I know it’s been a while! I’ve had to really get my bearings over the last few days. I’m sorry guys. I really didn’t want to come here today and be all cliché and tell y’all that I’ve got a resolution. I don’t believe in resolutions anymore. Yeah, a new year can turn a new leaf, but I’ve been learning so much about life, people, and myself, and I don’t think you should wait until 12/31 to do a 180.
What I have been doing is a lot of reflecting. I have come a long way, but I still have a long journey. I’ve had a lot of tears this year. I’ve had a lot of terrible things happen, and I’ve also had some blessings in disguise. I can honestly say that my year has ended on a positive high. Now I know that may not be the case for some of you. Some of you may have suffered loss, whether in a family member or even job.
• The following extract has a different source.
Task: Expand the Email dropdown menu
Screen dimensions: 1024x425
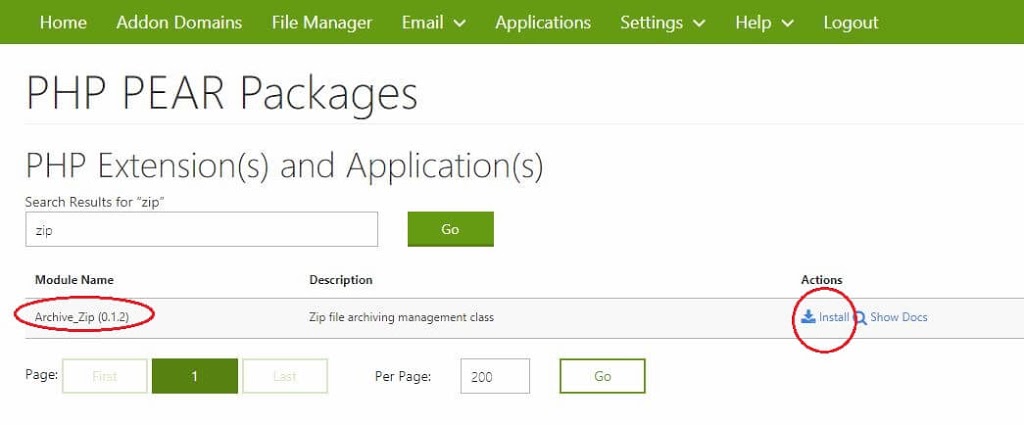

I know 2010 hasn’t ben easy, but I want to talk about the things that have brought positive in my life. I hope while you read this, you are moved to reflect on your year.
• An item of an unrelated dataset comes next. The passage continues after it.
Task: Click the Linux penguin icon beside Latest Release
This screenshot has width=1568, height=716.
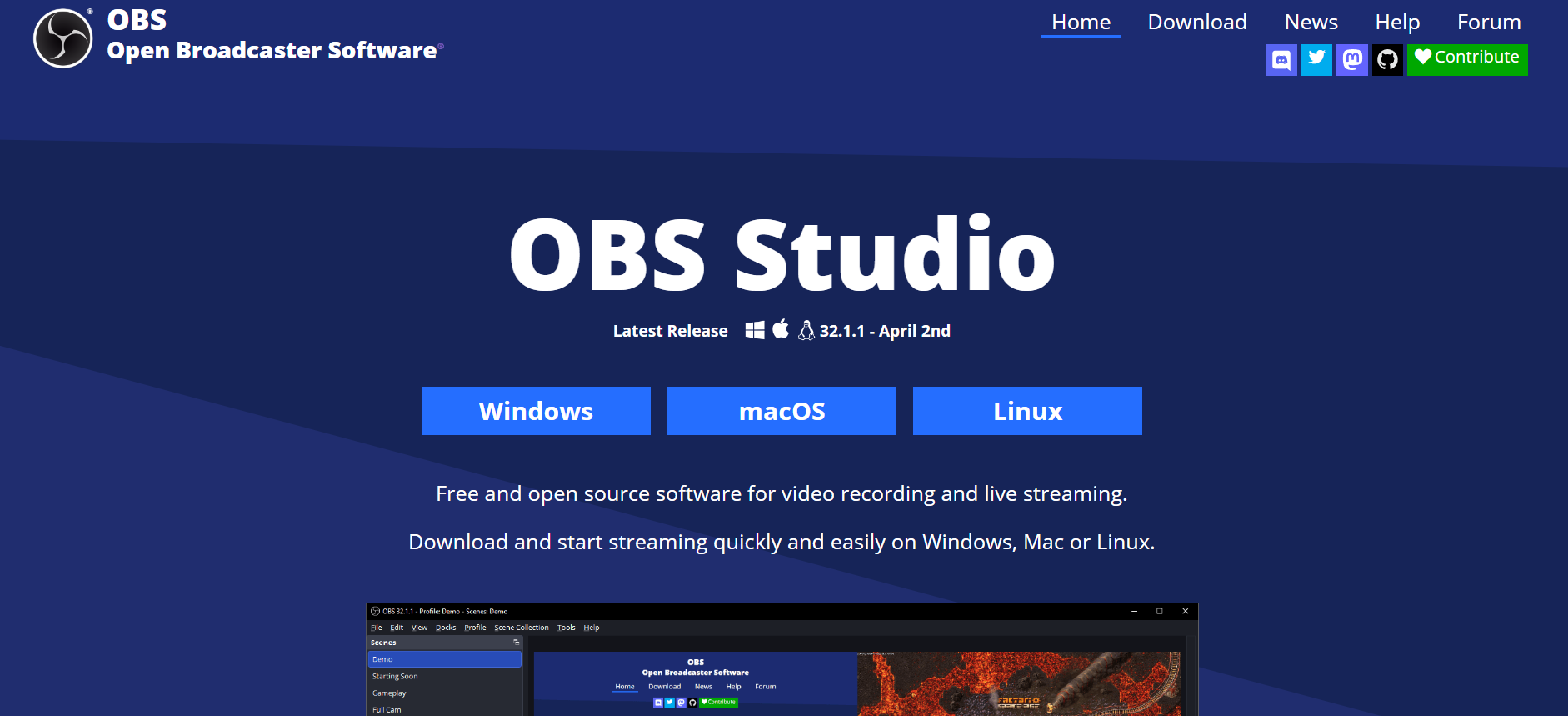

Earlier this year, I learned the value of my relationship with God. I have been fighting Him for years, but this year, when I was put into a tough situation, He brought me through. I spent many nights crying and not understanding what I was going through, or how I had even managed to bring myself there. God taught me how to trust Him. He taught me how to control myself and brought me back to a place where I could remember who I was. I had actually forgotten. He saved me from a road that if I had traveled down, would have left me in total despair and darkness. I thank Him for thinking about me so much, that He could deliever me.
I learned to pray in good times as well as bad. I learned to appreciate things, and not just say that I appreciate them. I learned how wonderful my warm bed felt at night when it was so bitterly cold outside. I learned how amazing it is to be able to struggle to find the right outfit because of the abundance of clothing I have. That’s a blessing!
I learned what it meant to be humble. I learned patience and gratefulness. I learned about hard work and effort and that I could always lean on Jesus to pull me through anything. I learned to lean.
I learned to smile and listen more. I learned to appreciate the gifts God has given me. I learned that sometimes, my job may just be to listen to someone all the time, because God has a purpose for each of us.
I learned to defend myself and toughen up more. I learned that love is not supposed to hurt and that real friends eventually come around, even if you guys have a bit of a spat.
I know you guys are wondering what has happened to my ex.
Well after yesterday, I decided to leave his ass in 2010. I’m trusting in God that someone is out there for me that is going to make me smile and pray with me when times get rough. That someone wants to love me and not fight with me everyday, and he has the qualities I look for in a man. I’m leaving the past in the past and I pray that God will continue to strengthen me and give me peace continually as I travel down a road that I do not know where I will end up. The only thing I know, is that God is taking every step with me as I hold His unchanging hand.
Happy New Year guys and much love always.